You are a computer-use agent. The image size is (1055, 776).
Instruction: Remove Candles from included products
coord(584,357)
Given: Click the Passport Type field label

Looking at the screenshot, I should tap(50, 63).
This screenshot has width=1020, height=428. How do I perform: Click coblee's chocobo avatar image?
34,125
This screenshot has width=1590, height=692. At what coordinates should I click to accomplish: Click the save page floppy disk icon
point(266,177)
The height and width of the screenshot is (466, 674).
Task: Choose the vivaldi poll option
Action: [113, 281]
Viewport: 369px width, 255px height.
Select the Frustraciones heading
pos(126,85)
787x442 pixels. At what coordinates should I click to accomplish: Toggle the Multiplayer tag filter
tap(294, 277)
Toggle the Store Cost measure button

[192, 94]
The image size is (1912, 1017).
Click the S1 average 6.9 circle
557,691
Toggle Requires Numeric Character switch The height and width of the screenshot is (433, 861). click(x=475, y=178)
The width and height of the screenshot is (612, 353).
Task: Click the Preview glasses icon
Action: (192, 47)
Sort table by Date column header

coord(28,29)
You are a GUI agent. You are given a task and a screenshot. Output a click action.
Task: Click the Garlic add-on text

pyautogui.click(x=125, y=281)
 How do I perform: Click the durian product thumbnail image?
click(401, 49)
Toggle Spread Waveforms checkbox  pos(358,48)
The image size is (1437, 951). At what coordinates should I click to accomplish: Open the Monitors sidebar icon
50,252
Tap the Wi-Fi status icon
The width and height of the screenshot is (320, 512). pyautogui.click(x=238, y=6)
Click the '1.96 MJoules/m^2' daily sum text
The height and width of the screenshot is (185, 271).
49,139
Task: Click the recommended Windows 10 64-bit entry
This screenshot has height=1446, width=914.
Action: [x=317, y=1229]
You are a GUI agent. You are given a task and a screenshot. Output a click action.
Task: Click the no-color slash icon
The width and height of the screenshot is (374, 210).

_____

Restate the listing in full, preserving every word.

REPLY TO THE EXERCISE
You are a computer-use agent. The image size is (1055, 776).
Instruction: Remove Candles from included products
coord(584,357)
Given: Click the Passport Type field label

Looking at the screenshot, I should tap(50, 63).
This screenshot has width=1020, height=428. How do I perform: Click coblee's chocobo avatar image?
34,125
This screenshot has width=1590, height=692. At what coordinates should I click to accomplish: Click the save page floppy disk icon
point(266,177)
The height and width of the screenshot is (466, 674).
Task: Choose the vivaldi poll option
Action: [113, 281]
Viewport: 369px width, 255px height.
Select the Frustraciones heading
pos(126,85)
787x442 pixels. At what coordinates should I click to accomplish: Toggle the Multiplayer tag filter
tap(294, 277)
Toggle the Store Cost measure button

[192, 94]
The image size is (1912, 1017).
Click the S1 average 6.9 circle
557,691
Toggle Requires Numeric Character switch The height and width of the screenshot is (433, 861). click(x=475, y=178)
The width and height of the screenshot is (612, 353).
Task: Click the Preview glasses icon
Action: (192, 47)
Sort table by Date column header

coord(28,29)
You are a GUI agent. You are given a task and a screenshot. Output a click action.
Task: Click the Garlic add-on text

pyautogui.click(x=125, y=281)
 How do I perform: Click the durian product thumbnail image?
click(401, 49)
Toggle Spread Waveforms checkbox  pos(358,48)
The image size is (1437, 951). At what coordinates should I click to accomplish: Open the Monitors sidebar icon
50,252
Tap the Wi-Fi status icon
The width and height of the screenshot is (320, 512). pyautogui.click(x=238, y=6)
Click the '1.96 MJoules/m^2' daily sum text
The height and width of the screenshot is (185, 271).
49,139
Task: Click the recommended Windows 10 64-bit entry
This screenshot has height=1446, width=914.
Action: [x=317, y=1229]
You are a GUI agent. You are given a task and a screenshot. Output a click action.
Task: Click the no-color slash icon
The width and height of the screenshot is (374, 210).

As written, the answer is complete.